La météo s’impose, une fois de plus, comme un acteur à part entière du commerce maritime dans le détroit de Gibraltar. À Algésiras, l’Autorité portuaire de la baie maintient les restrictions d’accès au port pour les camions à destination de Tanger Med. Une mesure contraignante pour les transporteurs routiers, mais jugée nécessaire pour préserver la sécurité et la fluidité minimale des opérations. Dans le même temps, l’accès aux terminaux à conteneurs reste autorisé, évitant une paralysie complète de l’activité.
À Tarifa, la situation est plus radicale. Le port espagnol a de nouveau suspendu, ce lundi, ses connexions maritimes avec Tanger en raison de la dégradation persistante des conditions météorologiques dans le détroit. Vents forts, houle et visibilité réduite compliquent la navigation dans cette zone déjà réputée exigeante. Les autorités portuaires évoquent une décision dictée par la prudence, alors que les prévisions restent instables.
Malgré ces perturbations, le trafic n’est pas totalement interrompu. Les liaisons par ferry entre Algésiras et le nord de l’Afrique demeurent opérationnelles à ce stade, selon les autorités portuaires. Les traversées s’effectuent toutefois dans des conditions difficiles, nécessitant des ajustements constants des horaires et une coordination renforcée entre les différents intervenants. Sur le terrain, cette situation se traduit par des files d’attente, des délais rallongés et une pression accrue sur les équipes portuaires.
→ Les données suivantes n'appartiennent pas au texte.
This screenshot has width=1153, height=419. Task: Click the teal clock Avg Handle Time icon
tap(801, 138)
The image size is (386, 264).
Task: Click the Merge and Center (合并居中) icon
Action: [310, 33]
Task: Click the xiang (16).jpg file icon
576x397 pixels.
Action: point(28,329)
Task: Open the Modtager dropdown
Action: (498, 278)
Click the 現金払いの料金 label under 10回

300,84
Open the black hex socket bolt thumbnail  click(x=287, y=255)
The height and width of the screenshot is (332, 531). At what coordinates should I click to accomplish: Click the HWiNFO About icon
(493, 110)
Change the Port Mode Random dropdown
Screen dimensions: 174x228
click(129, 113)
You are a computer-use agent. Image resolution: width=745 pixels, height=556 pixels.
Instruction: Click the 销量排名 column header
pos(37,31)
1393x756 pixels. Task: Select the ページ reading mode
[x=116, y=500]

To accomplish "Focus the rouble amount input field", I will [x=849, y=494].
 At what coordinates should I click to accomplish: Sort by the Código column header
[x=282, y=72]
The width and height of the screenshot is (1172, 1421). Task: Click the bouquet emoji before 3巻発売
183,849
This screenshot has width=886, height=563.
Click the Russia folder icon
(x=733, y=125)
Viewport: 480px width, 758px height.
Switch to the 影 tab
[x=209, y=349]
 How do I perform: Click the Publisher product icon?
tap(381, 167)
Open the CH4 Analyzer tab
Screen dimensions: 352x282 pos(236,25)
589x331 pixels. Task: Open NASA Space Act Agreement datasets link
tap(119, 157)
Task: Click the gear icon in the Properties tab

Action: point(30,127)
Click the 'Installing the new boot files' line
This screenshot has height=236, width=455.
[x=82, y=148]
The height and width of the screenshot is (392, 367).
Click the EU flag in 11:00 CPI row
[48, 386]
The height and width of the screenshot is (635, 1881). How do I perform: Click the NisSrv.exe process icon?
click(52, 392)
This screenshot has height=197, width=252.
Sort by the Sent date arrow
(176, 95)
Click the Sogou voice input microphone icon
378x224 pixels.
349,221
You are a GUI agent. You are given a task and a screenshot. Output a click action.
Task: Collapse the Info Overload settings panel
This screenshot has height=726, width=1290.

Le président de l’Autorité portuaire de la baie d’Algésiras, Gerardo Landaluce, a qualifié cet épisode de « circonstances absolument exceptionnelles ». Une formule forte, qui reflète le caractère inhabituel de la durée et de l’intensité des perturbations météorologiques actuelles. Dans un détroit habitué aux aléas climatiques, la répétition de ces épisodes commence à peser sur l’organisation logistique et sur la planification des flux commerciaux.
Les données disponibles illustrent l’ampleur de l’enjeu. Entre la reprise partielle du trafic maritime jeudi dernier et dimanche, près de 3.000 camions ont pu embarquer à destination de Tanger, tandis qu’un volume similaire a été enregistré dans le sens inverse. Par ailleurs, environ 2.000 unités ont accédé aux terminaux à conteneurs durant cette période. Des chiffres qui montrent que, malgré les contraintes, la chaîne logistique continue de fonctionner, au prix d’une gestion fine et parfois sous tension.
Face à cette situation, les responsables portuaires insistent sur l’importance de la coordination entre autorités, opérateurs maritimes et acteurs du transport routier. Cette coopération permet d’absorber une partie du choc, mais elle révèle aussi les limites du système en cas de perturbations prolongées. En filigrane, la question de solutions logistiques complémentaires est désormais posée, afin de mieux faire face à ce type d’événements à l’avenir.
Pour le Maroc, et particulièrement pour Tanger Med, hub stratégique des échanges avec l’Europe, ces épisodes rappellent une réalité incontournable : la dépendance aux conditions du détroit de Gibraltar exige une adaptation permanente. Entre résilience logistique et anticipation climatique, l’enjeu dépasse l’actualité immédiate et s’inscrit dans une réflexion de long terme sur la sécurisation des échanges économiques entre les deux rives.